You may want to check your input mike level on your Mac Audio Settings.

(5) Audio/Video unmuted was done on purpose as most new comers were
confused when not on. But this is configurable and will be adjustable
depending of the customers.

(6) Video streams is limited to 50 (low quality) maximum and will be
contained to some defined bandwidth and video will be configurable too.
The participants list will increase with a side bar when space is needed.

(7) The "Red Cross" missing button is something we are looking to add
going forward.

(8) When a meeting is over, the meeting is stopped but obviously some
mechanism to extend it will be build as we progress.

(9) If the moderator leaves then it doesn't affect the meeting at all

(10) Leaving the meeting means leaving the application

(11) For now, you have no function to list the ongoing meetings.

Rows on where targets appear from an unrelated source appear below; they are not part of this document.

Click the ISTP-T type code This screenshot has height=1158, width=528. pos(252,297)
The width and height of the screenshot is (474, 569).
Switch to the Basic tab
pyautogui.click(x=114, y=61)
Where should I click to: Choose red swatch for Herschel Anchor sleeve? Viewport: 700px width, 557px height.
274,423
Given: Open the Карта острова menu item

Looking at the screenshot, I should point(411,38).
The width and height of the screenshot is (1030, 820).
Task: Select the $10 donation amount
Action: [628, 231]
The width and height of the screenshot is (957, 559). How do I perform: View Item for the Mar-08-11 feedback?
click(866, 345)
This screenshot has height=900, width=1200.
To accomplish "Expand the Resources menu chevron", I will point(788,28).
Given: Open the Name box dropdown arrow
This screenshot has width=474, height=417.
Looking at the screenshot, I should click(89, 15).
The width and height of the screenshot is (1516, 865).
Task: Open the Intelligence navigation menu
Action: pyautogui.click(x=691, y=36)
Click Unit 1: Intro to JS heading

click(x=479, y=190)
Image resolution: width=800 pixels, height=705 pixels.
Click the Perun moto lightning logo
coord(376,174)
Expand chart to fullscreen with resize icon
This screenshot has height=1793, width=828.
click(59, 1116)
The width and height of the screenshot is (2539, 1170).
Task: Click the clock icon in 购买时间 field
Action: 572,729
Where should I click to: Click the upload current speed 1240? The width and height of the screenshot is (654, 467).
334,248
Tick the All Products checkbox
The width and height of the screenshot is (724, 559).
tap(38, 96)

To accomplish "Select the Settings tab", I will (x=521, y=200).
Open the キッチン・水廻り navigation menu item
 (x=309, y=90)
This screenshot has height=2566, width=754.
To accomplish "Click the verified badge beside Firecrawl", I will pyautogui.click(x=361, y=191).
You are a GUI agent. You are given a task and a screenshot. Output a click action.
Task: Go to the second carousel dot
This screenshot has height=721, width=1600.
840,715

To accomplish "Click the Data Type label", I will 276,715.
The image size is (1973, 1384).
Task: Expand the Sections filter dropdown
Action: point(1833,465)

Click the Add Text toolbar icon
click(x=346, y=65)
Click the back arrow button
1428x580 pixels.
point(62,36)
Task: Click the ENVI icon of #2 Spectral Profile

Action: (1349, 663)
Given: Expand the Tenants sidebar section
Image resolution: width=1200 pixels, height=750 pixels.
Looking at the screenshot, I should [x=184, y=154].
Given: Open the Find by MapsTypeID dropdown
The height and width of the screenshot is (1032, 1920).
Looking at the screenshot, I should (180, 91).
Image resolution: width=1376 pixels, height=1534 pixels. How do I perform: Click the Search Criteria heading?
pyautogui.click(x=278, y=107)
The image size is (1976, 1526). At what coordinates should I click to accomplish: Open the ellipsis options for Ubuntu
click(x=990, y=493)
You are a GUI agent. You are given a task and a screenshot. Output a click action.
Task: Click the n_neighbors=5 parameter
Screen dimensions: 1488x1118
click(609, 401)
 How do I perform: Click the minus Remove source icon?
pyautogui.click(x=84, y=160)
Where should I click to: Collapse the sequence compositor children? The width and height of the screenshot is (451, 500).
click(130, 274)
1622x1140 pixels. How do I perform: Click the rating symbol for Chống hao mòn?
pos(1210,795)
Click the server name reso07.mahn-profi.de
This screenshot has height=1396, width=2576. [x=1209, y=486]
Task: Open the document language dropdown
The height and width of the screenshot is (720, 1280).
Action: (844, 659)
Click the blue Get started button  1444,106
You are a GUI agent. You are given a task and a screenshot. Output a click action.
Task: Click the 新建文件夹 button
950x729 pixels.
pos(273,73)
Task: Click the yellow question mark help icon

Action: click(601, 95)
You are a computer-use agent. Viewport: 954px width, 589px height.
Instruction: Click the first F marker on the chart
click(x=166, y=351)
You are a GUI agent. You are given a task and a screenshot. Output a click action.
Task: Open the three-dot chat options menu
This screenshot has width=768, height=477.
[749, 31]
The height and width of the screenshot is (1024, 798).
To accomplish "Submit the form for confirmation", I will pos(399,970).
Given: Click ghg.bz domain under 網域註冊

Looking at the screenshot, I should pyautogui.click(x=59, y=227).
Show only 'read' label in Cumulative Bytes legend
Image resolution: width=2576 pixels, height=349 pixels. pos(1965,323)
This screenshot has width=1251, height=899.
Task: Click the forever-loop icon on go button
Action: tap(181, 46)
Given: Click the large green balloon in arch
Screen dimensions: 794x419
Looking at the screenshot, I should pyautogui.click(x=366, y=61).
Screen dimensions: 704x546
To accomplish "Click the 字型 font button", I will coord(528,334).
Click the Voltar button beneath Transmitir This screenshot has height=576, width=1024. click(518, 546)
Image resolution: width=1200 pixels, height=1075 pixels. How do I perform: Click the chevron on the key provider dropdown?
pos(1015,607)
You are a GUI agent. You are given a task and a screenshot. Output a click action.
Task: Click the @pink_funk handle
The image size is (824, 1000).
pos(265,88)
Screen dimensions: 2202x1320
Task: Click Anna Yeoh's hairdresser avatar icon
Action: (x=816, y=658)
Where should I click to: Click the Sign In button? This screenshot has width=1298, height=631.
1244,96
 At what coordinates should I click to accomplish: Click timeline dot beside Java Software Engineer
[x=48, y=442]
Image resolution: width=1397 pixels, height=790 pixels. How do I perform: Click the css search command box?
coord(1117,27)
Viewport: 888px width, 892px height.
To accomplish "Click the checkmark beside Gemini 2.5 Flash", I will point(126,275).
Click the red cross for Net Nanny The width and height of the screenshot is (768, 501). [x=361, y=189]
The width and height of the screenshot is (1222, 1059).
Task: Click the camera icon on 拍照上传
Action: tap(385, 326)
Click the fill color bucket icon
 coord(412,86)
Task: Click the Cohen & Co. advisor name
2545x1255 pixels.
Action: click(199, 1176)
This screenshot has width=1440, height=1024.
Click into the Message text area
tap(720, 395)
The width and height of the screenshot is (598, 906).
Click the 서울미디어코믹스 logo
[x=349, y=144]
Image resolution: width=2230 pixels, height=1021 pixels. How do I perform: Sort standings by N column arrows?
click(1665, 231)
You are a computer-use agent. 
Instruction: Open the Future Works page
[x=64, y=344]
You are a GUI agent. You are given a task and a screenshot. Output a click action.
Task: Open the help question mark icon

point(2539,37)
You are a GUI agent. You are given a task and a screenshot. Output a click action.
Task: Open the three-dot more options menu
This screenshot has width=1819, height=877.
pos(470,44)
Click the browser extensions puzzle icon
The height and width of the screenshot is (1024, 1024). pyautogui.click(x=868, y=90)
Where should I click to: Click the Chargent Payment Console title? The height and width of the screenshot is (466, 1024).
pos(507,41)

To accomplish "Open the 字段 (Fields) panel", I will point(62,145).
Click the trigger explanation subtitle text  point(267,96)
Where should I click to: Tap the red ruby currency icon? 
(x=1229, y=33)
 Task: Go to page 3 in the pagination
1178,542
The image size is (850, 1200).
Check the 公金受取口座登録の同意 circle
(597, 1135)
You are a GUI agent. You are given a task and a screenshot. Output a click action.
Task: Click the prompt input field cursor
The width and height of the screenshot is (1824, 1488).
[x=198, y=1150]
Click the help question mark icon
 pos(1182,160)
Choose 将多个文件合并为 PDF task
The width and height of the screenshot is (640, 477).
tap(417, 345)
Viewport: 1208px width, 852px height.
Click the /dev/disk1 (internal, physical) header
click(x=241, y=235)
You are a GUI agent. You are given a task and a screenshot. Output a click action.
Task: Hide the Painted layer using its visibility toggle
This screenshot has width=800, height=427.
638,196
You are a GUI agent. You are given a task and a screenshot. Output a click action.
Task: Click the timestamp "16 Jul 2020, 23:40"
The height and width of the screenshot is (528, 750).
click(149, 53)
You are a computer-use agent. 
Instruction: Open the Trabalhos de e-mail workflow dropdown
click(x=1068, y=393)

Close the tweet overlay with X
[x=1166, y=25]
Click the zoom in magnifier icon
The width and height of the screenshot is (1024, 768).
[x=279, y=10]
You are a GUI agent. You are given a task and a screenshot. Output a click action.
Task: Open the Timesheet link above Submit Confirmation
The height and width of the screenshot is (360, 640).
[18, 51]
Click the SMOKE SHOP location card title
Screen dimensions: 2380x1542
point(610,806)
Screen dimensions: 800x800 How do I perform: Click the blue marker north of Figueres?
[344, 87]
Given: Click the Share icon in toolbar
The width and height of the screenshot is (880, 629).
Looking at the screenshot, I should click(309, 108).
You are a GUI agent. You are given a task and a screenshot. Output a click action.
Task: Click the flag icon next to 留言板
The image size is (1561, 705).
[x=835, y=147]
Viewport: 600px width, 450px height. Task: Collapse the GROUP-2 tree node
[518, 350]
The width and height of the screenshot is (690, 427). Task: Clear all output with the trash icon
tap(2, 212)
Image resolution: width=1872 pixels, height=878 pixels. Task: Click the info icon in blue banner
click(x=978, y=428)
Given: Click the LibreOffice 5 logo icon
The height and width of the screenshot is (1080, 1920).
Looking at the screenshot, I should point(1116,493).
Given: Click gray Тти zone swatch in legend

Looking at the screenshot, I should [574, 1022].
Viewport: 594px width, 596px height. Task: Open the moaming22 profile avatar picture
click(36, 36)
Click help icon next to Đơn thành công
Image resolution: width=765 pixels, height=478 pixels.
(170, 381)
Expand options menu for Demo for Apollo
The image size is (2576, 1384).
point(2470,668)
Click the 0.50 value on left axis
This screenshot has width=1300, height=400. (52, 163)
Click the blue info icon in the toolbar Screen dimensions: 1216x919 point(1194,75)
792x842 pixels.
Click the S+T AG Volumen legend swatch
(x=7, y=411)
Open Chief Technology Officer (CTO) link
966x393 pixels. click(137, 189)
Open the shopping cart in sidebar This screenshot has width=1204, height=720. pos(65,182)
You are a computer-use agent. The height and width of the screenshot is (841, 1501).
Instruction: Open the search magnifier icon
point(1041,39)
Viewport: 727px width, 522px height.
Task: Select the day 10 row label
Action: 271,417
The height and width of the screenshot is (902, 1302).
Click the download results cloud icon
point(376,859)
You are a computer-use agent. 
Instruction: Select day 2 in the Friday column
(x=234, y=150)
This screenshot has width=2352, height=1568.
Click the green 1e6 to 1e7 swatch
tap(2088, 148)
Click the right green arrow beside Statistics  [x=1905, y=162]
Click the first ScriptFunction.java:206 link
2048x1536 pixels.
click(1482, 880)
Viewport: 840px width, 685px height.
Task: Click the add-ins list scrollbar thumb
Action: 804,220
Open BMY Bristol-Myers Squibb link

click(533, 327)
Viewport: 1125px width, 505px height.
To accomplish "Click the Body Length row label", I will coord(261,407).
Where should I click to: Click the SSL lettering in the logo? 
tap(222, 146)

(12) We have a concept of "Corporate account" that will include all
members of an organization/group. That something we can demonstrate to
you if you want.

(13) You can moderate (mute, unmute, ...) the meeting by selecting your
name in the participant list and enter the moderator keys.

Question and Answer Time Between Richard and Philippe Galvez May 7,2012

Super. I assume if we subscribe then anyone in Ferm will be able to initiate meetings.

>Yes. Of course.

If I book a 1 hour meeting can people join the room early to make sure everything is working?

>It works a bit differently. You book a total time and it only starts but
>the moderator or who ever has the moderator key starts the meeting.
>In resume, you can reserve a meeting for 2 hours and not using it for
>weeks, the starting time only starts when you activate the meeting.

And will they be able to scan meetings in the community as we can now?
>
>Not for now. We are at the early stage.

Have you maintained your fleet of pandas etc in this transition? There will be lots of questions about the new system :-)
>
>Yes. All should be nearly transparent for the end user concerning the infrastructure.